**Excerpted records**

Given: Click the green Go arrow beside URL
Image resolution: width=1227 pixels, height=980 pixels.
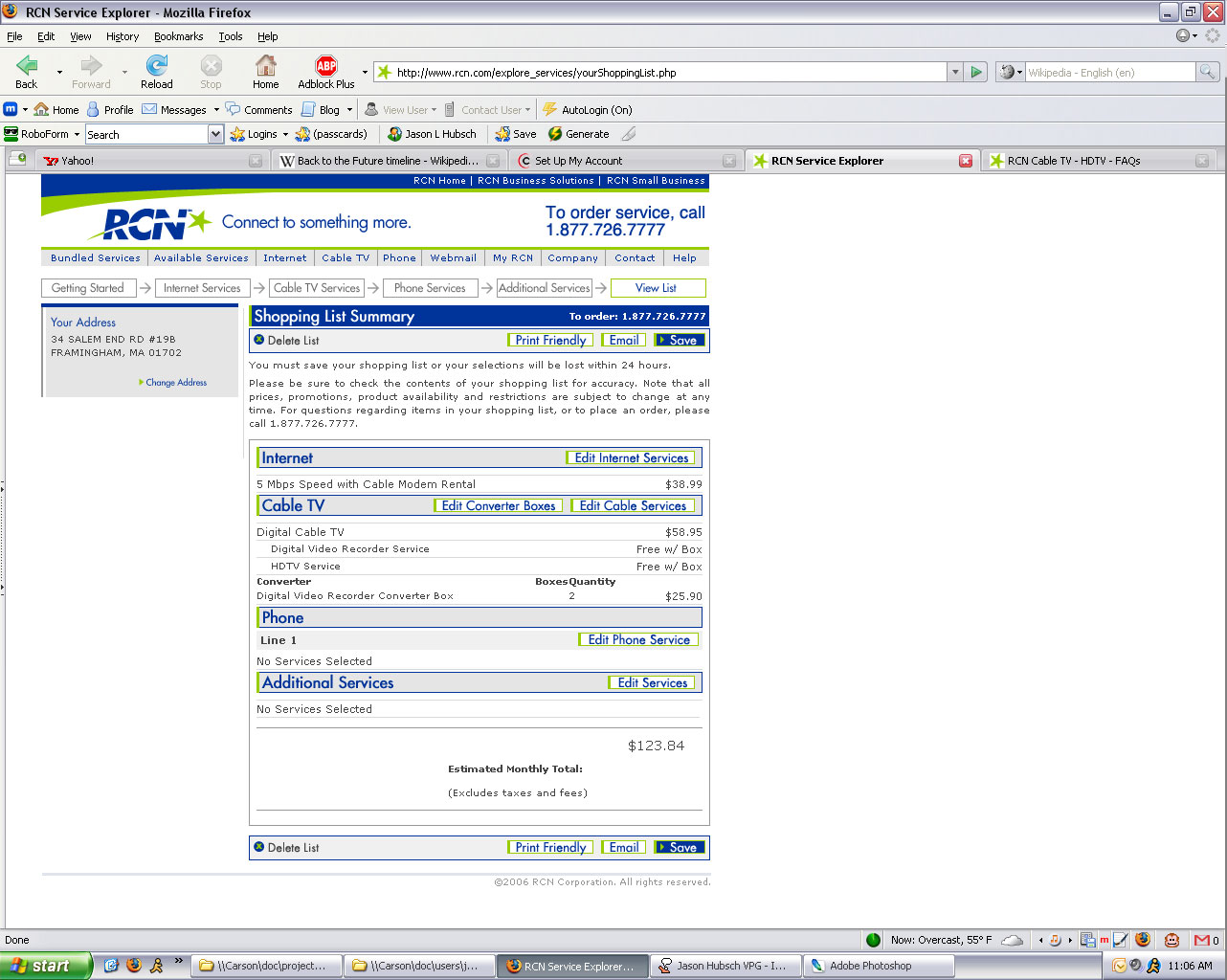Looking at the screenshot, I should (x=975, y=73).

--

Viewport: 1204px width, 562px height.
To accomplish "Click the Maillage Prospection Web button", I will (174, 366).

...

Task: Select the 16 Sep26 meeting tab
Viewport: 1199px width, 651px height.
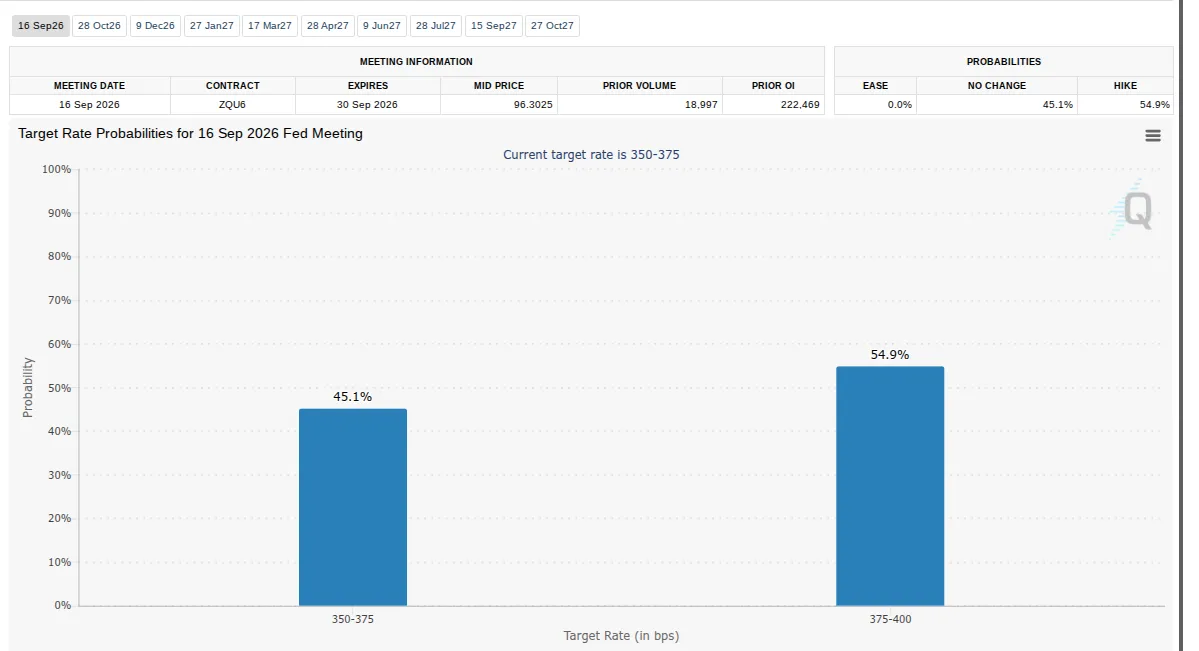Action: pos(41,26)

**Work to do**
Rewrite the data from the line with "Task: Select the 16 Sep26 meeting tab" up to and including the line with "Action: pos(41,26)" as a Markdown table with the columns Row and Text. Skip blank lines and omit the pictures.

**Exercise response**
| Row | Text |
|---|---|
| 1 | Task: Select the 16 Sep26 meeting tab |
| 2 | Viewport: 1199px width, 651px height. |
| 3 | Action: pos(41,26) |